In en-US:  10/17/2013
In en-GB:  17/10/2013
In ko-KR:  2013. 10. 17.

Passing an invalid/unsupported locale will fall back to the default locale.

const date = new Date(Date.UTC(2013, 09, 17, 13, 10, 20));
console.log(new Intl.DateTimeFormat(["xul", "id"]).format(date));

To give the following output:


That’s not all. You can also pass options to the Intl.DateTimeFormat to get the desired formatted output.

Check out the code snippet below. We have passed the option to obtain the date in a format where a day is a numeric number, and the month name should be a long-formatted numeric year, and a long-formatted weekday. Also, we want this put out in the de-DE locale.

const date = new Date(Date.UTC(2023, 09, 17, 13, 10, 0, 200));

// request a weekday along with a long date
let options = {
  weekday: "long",
  year: "numeric",
  month: "long",
  day: "numeric",
console.log(new Intl.DateTimeFormat("de-DE", options).format(date));

Here’s the output:

Dienstag, 17. Oktober 2023

Please feel free to explore this API here.

Many popular JavaScript-based libraries have built wrappers over the JavaScript Date Object’s built-in methods to solve critical use cases.

It is impossible to list them all, but here are the top five versions I’ve used in the last few years.

  1. date-fns: date-fns is a modern JavaScript date utility library that provides a wide range of functions for formatting, parsing, manipulating, and comparing dates and times. It emphasizes simplicity and immutability.

  2. Moment.js:Moment.js was one of the most popular date libraries in the JavaScript ecosystem. It provides a comprehensive set of date manipulation and formatting functions. However, as of September 2020, it has been considered legacy, and its developers recommend using date-fns or luxon for new projects.

  3. Luxon: Luxon focuses on providing a clean API for parsing, formatting, and manipulating dates, while also considering internationalization and time zone support.

  4. Day.js: Day.js is a minimalist JavaScript library for date manipulation and formatting. It aims to be lightweight and easy to use, providing a simple API for common date tasks.

  5. timeago.js: timeago.js is a lightweight(~2KBs) nano library used to format date and time with time ago statement (e.g.: ‘2 hours ago’). It has support for React, Python, and plain JavaScript.

Temporal API

You must have realized by now that the JavaScript Date object is vast. There are a few shortcomings too.

  • We need more easy-to-use Date and Time APIs

  • The Date object doesn’t have support for non-Gregorian calendars.

  • Parsing a date from the string may not always give reliable results.

  • Computation for the DST is difficult.

  • The Date object lacks immutability.

The Temporal API, now in Stage 3 proposal, aims to solve all the problems we have pointed out above. You can read more about this proposal here.

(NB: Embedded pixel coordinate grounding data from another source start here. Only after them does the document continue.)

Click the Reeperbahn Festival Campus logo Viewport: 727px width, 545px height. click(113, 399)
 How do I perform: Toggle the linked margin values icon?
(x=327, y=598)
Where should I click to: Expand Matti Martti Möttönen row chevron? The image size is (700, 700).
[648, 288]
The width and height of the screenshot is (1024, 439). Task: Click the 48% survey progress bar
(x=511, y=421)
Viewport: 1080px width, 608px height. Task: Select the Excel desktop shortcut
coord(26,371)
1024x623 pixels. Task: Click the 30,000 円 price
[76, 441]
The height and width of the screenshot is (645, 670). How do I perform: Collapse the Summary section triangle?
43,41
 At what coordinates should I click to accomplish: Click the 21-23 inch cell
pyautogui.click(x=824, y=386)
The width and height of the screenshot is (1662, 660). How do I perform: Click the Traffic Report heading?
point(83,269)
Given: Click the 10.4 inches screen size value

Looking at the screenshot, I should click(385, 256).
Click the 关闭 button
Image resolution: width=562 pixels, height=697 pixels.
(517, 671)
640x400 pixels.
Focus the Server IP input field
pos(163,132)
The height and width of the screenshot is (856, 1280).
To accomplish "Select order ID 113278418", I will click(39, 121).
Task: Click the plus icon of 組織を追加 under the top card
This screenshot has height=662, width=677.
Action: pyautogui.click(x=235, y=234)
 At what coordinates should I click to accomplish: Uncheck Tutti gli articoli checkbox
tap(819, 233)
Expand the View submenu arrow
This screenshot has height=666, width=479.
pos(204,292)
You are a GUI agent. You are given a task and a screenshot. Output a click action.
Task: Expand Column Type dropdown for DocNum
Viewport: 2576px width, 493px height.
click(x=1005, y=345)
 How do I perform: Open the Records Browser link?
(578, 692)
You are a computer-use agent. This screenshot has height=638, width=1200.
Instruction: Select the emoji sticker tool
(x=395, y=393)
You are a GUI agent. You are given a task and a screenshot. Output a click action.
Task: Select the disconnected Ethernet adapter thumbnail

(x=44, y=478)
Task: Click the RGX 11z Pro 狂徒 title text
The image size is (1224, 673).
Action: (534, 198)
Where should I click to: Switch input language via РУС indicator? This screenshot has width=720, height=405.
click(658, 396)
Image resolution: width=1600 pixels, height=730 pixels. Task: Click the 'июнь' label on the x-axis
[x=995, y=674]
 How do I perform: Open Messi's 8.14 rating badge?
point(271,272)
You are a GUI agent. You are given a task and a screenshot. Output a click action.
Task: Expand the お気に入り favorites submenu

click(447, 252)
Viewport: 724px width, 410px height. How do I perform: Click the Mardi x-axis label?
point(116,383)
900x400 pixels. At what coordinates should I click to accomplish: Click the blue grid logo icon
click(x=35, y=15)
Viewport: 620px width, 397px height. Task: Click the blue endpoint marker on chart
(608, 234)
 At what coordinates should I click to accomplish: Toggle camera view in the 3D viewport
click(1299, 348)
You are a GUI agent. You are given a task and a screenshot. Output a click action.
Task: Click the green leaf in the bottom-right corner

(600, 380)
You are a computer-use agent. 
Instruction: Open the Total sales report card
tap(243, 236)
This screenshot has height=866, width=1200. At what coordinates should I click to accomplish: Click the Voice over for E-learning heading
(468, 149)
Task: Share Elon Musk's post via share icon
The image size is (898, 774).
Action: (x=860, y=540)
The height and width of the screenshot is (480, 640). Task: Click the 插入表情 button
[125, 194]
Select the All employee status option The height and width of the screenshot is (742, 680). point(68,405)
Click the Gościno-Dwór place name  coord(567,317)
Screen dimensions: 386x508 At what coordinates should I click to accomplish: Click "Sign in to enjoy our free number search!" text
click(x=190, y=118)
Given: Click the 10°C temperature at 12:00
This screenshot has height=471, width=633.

As the Temporal API is in the experimental stage, it is not yet ready for production usage. If you want to try it out today, please install the polyfill.

npm install @js-temporal/polyfill

Then you can import it into your script file.

import { Temporal } from '@js-temporal/polyfill';

After that, you can start using the API methods.

const nowDate = Temporal.Now.plainDateISO()
const nowTime = Temporal.Now.plainTimeISO()

// 2023-09-18
// 13:18:41.576540798

To recap

  • JavaScript Date object has lots to offer. There are plenty of methods to deal with date, time, and their manipulations.

  • We can create JavaScript Date objects in various ways.

  • The methods provided to obtain day, month, year, and date are handy. However, the getMonth() method doesn’t return the month name directly.

  • The toLocaleDateString() is a much more precise and effective way to get locale-aware dates.

  • There are many ways to format date and time in JavaScript. ECMAScript’s Intl Date APIs provide the most flexible way to handle formatting.

  • We have popular date-time libraries to get and manipulate dates.

  • The Temporal Date API is a promising one to explore.

I hope the article was insightful and provided you with enough details to learn and explore the JavaScript Date object.